R-Precision and MAP analysis of YOF (a) English and (b) Arabic.

POF achieves a better Precision, Recall, F1-score, and Accuracy for both Arabic and English languages, respectively. It can be applied in any kind of document management environment. However, GOF and YOF are the ontological frameworks for specific documents which cannot be applied for general applications. In addition, POF offers a ranking technique for searching a bilingual document rather than GOF and YOF. It is a link-based searching technique, whereas GOF and YOF rank the documents according to the user query and term frequencies of the document. Thus, POF enables an effective searching environment for users compared to GOF and YOF.

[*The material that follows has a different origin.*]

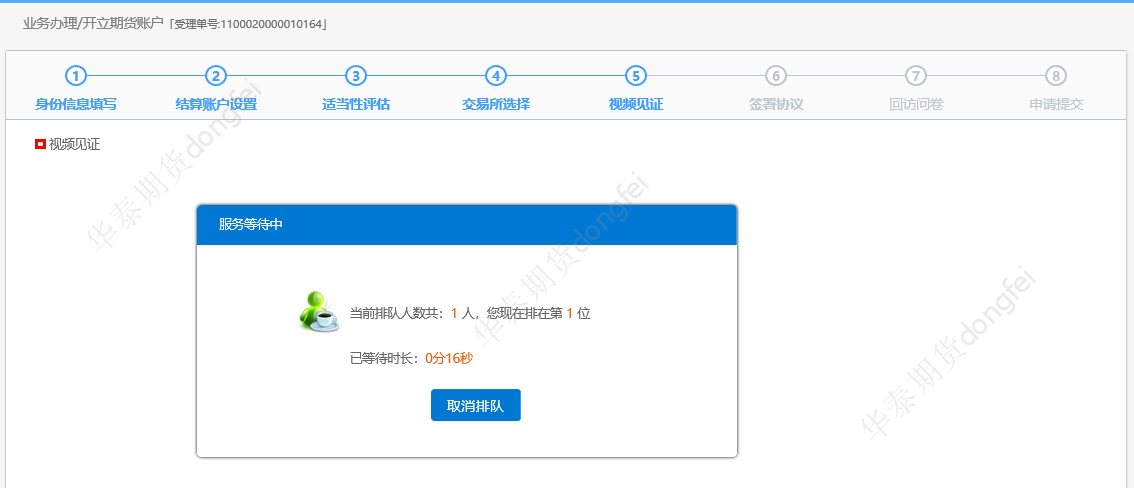Open the 回访问卷 step label
The height and width of the screenshot is (488, 1134).
(916, 104)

4.1. Applications of the Proposed Framework

The proposed ontological framework can be applied in the real-time document management and retrieval environment. It enables an opportunity for the users to retrieve relevant documents based on the keywords. In addition, it offers the following applications for society.

Digital library: Using the proposed framework, a large corpus of documents can be developed to support the organization in facilitating a digital library for the employees to share information and manage their routine tasks.

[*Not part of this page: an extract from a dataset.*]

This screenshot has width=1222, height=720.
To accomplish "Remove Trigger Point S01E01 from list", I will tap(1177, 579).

Chatbot: The advent of AI techniques leads to the development of the question-answering system (Chatbot service) for the employees and stakeholders of an organization. The proposed framework can support the developers in training and test the Chatbot applications. The NB classifier offers the relation-based documents which the Chatbot system can use to provide relevant answers for the user queries.

Recommender system: Using phases 1 and 2, a recommender system can be developed for the employees to furnish useful data during document creation. The documents' data can be used as a keyword or metadata to search a document.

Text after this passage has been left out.